How to make a homemade apple pie with a cheddar cheese crust. This video hacks canned apple filling and makes the best flakiest cheesy pie crust.
A Jerry James Stone Recipe

Categories

Baked Good, Dessert

Ingredients
  

Cheddar Cheese Crust

  • 2 ½ cups flour
  • 1 teaspoon sugar
  • ½ teaspoon sea salt
  • 2 sticks cold butter, unsalted
  • 4 ounces white cheddar, finely grated
  • ½ cup ice water

Easy Apple Pie

  • 2 Cheddar Cheese Crusts
  • 2 20-ounce cans apple pie filling
  • 1 teaspoon ground cinnamon
Jump to instructions
Yields 8
Prep Time 15 minutes
Cook Time 45 minutes
Total Time 2 hours

Instructions

  • Combine 2 1/2 cups of flour, 1 teaspoon sugar, and 1/2 teaspoon sea salt in a large mixing bowl. Mix to combine.
  • Cut the 2 sticks of cold butter into cubes. I like to pop the cubes in the freezer for 30 minutes before this next step, but not required. Add the butter to the flour mixture. Cut butter into flour with a pastry knife (or 2 butter knives) until mixture looks like coarse cornmeal. You can also do this by pulsing it with the dough blade in the bowl of a food processor.
  • Add in the 4 ounces of cheddar cheese and just mix until combined, careful not to overwork the dough.
  • Drizzle ¼ cup of the ½ cup of ice water into the flour mixture and mix to form a dough. Add 1 tablespoon at a time as more water is needed until dough is formed.
  • Careful not to over water. Dough should easily form into a ball but not be tacky or sticky.
  • Divide dough into 2 roughly equal portions, form into hockey puck-like discs, wrap individually, and place in the fridge for an hour.
  • Preheat oven to 425 degrees F.
  • Roll out one disc into a 12-inch round on a lightly floured surface.
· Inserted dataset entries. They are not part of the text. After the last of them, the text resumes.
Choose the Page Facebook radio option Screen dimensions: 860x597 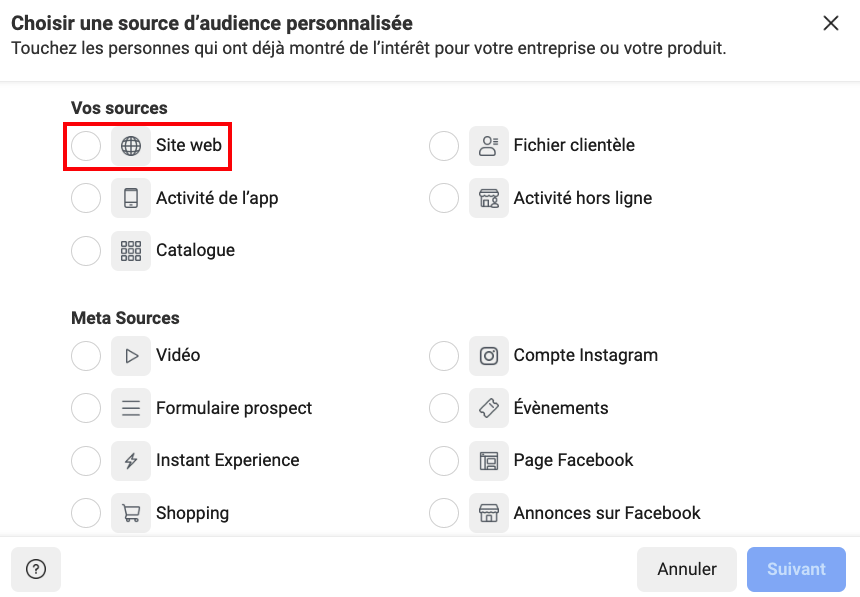coord(444,461)
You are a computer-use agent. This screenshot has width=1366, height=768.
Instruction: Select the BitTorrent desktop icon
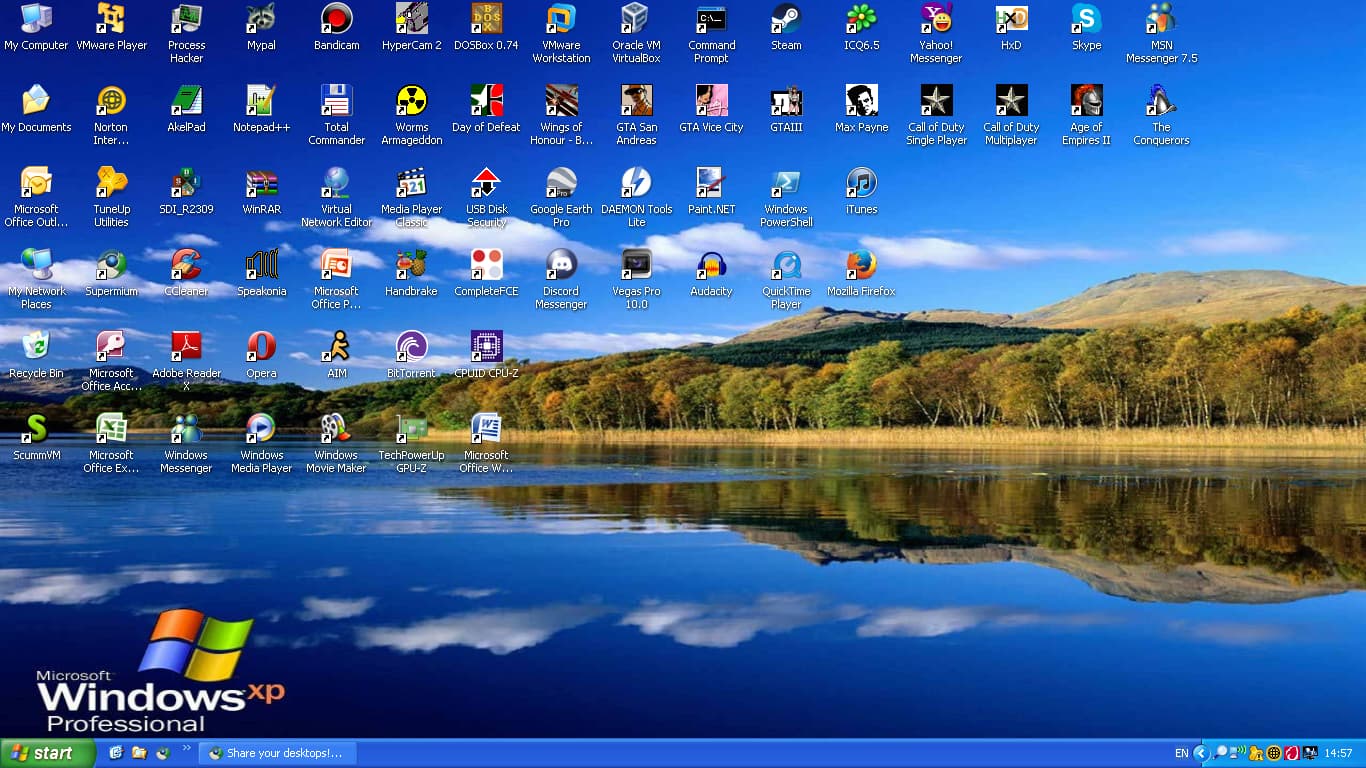[411, 348]
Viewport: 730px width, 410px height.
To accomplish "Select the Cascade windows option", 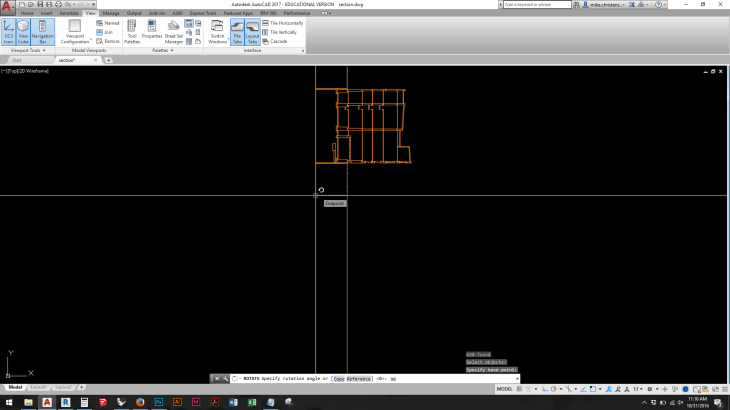I will point(276,41).
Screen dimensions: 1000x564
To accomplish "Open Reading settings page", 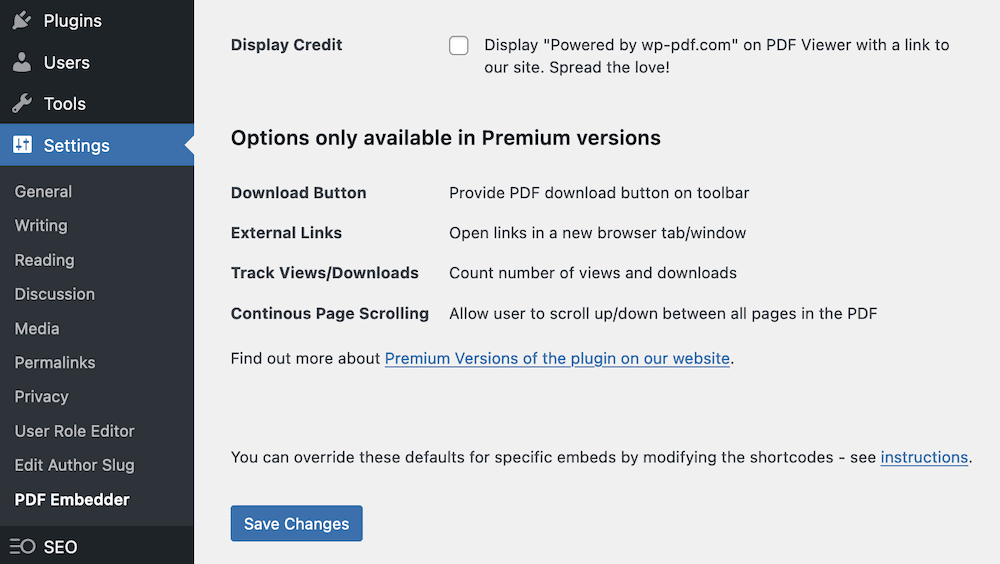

Transfer to a 9-inch pie dish by first folding the dough in half and then in half again. This allows you to pick up the dough without breaking it.
  • Transfer dough and unfold it over the pie plate. Center dough with plate but do not stretch the dough. Press dough into the bottom, crease, and side of the pie pan, careful to avoid creating any air pockets. Place pie plate in the fridge.
  • Then unfold it the same way in the pie dish. Place pie plate in the fridge.
  • Combine the 2 20-ounce cans of apple pie filling and 1 teaspoon of cinnamon in a mixing bowl. Mix to combine.
  • Roll out the other disc to be slightly smaller than the first one.
  • Transfer apple mixture to pie plate and place second crust on top, pressing edges together with bottom crust to seal. Tuck crust edge under itself and crimp. Make air slits in the center of the pie.
  • Place pie on a baking sheet and cover the crust edges with foil or crust guards. Bake for 45 minutes, or until crust is golden brown and the pie filling appears to be bubbling through.
  • Remove from oven and let cool before serving.